§ **Selection**
/---

As I remember one night in Coney Island found seven strange looking fellows, fans and authors, crowded into a car for a posed picture. Ross Rocklynne, freshly freckled by a New Yawk sun, at the steering wheel, Jack Agnew at his side with Mark (I'm makin' my mark in pulps) Reinsburg and immediately in back of Rocklynne a fellow with too much hair, a tan that would make an Ethiopian blush, and teeth, Bradbury, augmented by the humorously verbose Erle Korshak, the professorly nice Bob Madle and one V. Kidwell. I recall also a night at Mort Weisinger's home during July with Rocklynne, Ackerman, Morojo, Hornig, Binder, Schwartz, Darrow and again Bradbury. A picture was taken that night and the only ones with decent smiles were Ackerman and the under-done personality who edits this magazine. Hornig looked strangely thoughtful with his hand to his chin, Mort had a cigarette drooping from his lip and Darrow, Schwartz and Binder all were lost in profound contemplation of the little birdie which Mort's brother held. I remember also a night on Central Park, a stag night, when it was raining convulsively and Binder, Bradbury, Hornig, Rocklynne and Darrow all clambered into a rocking boat and swished out onto the glittering water, yodeling popular tunes at the way-way top of their corny contraltos. Binder has a pleasing bath-tub baritone, while Hornig can imitate a frog at the drop of a body. Darrow was strangely silent, but that man Bradbury and Rocklynne set up such a howl that the Park authorities came out in a submarine, thinking that the Loch Ness monster had turned up again. This was all settled when someone pulled the plug and everyone drowned peacefully.
Going way back in the cobwebs I seem to recall a letter arriving at an Eastern post-office addressed to Mars. It was returned marked: Insufficient Postage.

\---

§ **Brief**
From the reminiscence above, pull out the words between "Going way back" and "marked: Insufficient Postage.", inclusive.

§ **Material**

/---

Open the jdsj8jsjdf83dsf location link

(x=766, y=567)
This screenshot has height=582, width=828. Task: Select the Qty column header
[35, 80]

\---

§ **Solution to this problem**
Going way back in the cobwebs I seem to recall a letter arriving at an Eastern post-office addressed to Mars. It was returned marked: Insufficient Postage.